Ora, se guardiamo all’Europa e anche all’Italia quali uscirono dalla tragedia del nazifascismo e dalla Seconda guerra mondiale, possiamo vedere chiaramente quali prove ineludibili e vitali sollecitarono allora – in condizioni di ritrovata libertà e di rinascente democrazia – forze politiche vecchie e nuove, e forti individualità moralmente e socialmente sensibili, ad assumersi le loro responsabilità, rendendo possibile uno straordinario balzo in avanti dei propri paesi e dell’Europa occidentale. Decisiva era stata non solo la spinta delle circostanze storiche, ma anche la maturazione culturale degli anni seguenti la grande crisi e precedenti il secondo conflitto mondiale.

Se così nacque il progetto europeo e prese avvio il processo di integrazione comunitaria, questo processo – dopo essere avanzato tra alti e bassi e non pochi momenti critici giunse a un punto di svolta all’indomani del grande mutamento del 1989. Anche allora operò in modo possente la leva delle “circostanze” e necessità storiche, ma è un fatto che si trovò pronta a raccoglierne la sfida una classe politica europea formatasi nell’esperienza comunitaria in modo da trarne capacità di visione e padronanza istituzionale. Ne scaturirono il Trattato di Maastricht e la scelta della moneta unica.

Siamo ora giunti, in special modo in Europa, a un terzo appuntamento con la storia: quello del calare – approfondendolo come non mai – il nostro processo di integrazione nel contesto di una fase critica della globalizzazione.

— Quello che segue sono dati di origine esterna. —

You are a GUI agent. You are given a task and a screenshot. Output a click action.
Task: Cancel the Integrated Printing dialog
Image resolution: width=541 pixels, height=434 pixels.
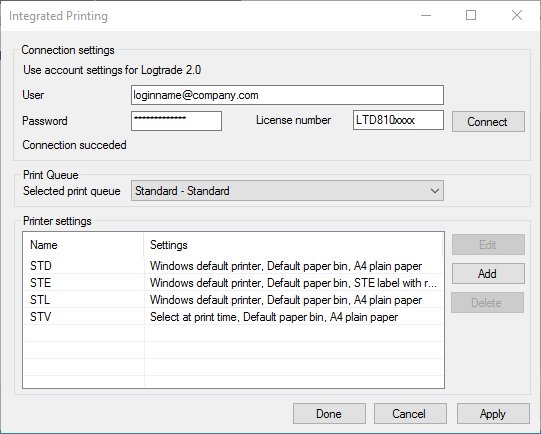410,414
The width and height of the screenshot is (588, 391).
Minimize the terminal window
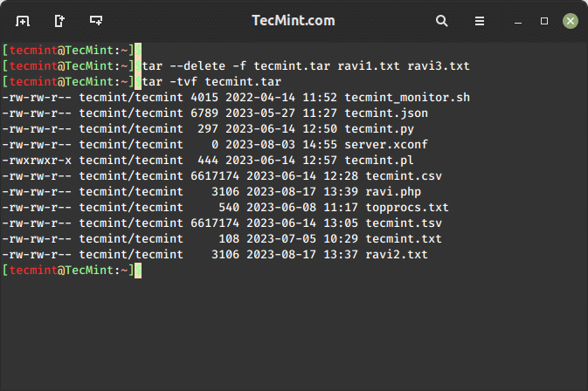click(x=521, y=20)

Ed è vero che questa volta le leadership europee appaiono invece in grande affanno a raccogliere la sfida, innanzitutto nei suoi termini di crisi incalzante dell’euro; appaiono palesemente inadeguate anche a causa di un generale arretramento culturale e di un impoverimento della vita politica democratica, che hanno congiurato nel provocare fatali ripiegamenti su meschini e anacronistici orizzonti e pregiudizi nazionali.

Per reagire ai rischi che ciò comporta, è importante recuperare apporti di cultura politica che costituiscono preziosi giacimenti ancora insufficientemente esplorati: e farlo innanzitutto paese per paese, a cominciare da noi in Italia. Di qui anche la riflessione di «Reset», che vivamente apprezzo, sull’eredità, sugli insegnamenti di Luigi Einaudi (vedi «Reset» 127 ndr). Ne abbiamo anche discusso, caro Direttore, in una conversazione tra me e te. Permettimi di limitarmi ora a poche, scarne considerazioni.

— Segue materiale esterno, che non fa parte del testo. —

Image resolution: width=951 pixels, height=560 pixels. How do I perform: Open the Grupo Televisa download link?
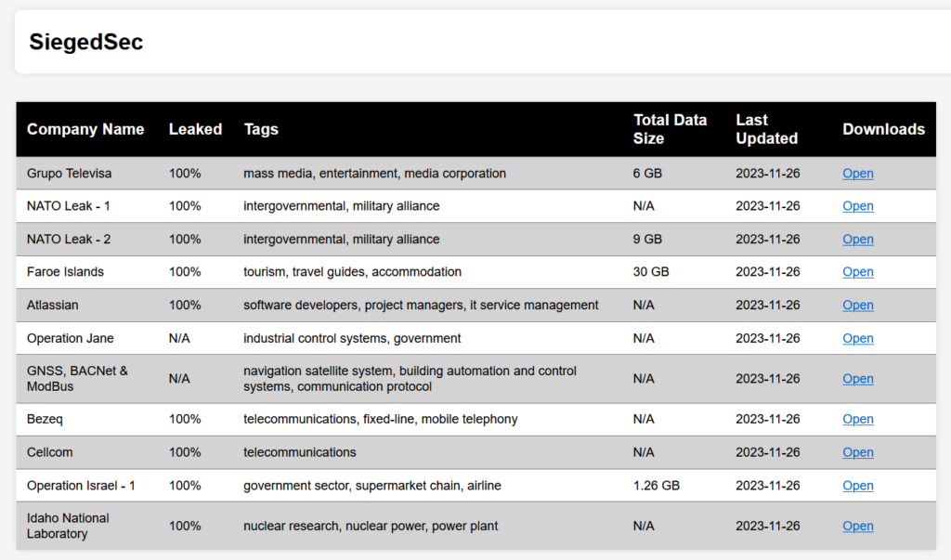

Particolarmente acuta è oggi per le forze riformiste l’esigenza di perseguire nuovi equilibri, sul piano delle politiche economiche e sociali, tra i condizionamenti ineludibili della competizione in un mondo radicalmente cambiato e valori di giustizia e di benessere popolare, divenuti concrete conquiste in termini di diritti e garanzie attraverso la costruzione di sistemi di Welfare State in Italia e in Europa. Ebbene, per comprendere e affrontare le sfide di un’economia di mercato globalizzata, rimuovendo incrostazioni corporative e assistenzialistiche rimaste ancora pesanti nel nostro paese, la lezione di Luigi Einaudi può suggerire riflessioni e stimoli fecondi. Ci si può, naturalmente, chiedere innanzitutto come e perché quel filone di pensiero liberale abbia incontrato sordità e suscitato contrapposizioni nell’area del riformismo e, più concretamente, nella sinistra legata al mondo del lavoro, quando prese corpo, tra la fine degli anni Quaranta e gli anni Cinquanta, una nuova dialettica politica democratica nell’Italia repubblicana. In effetti, i termini di quella dialettica furono drasticamente segnati da una conflittualità ideologica che discendeva in larga misura dal contesto internazionale presto precipitato nella guerra fredda.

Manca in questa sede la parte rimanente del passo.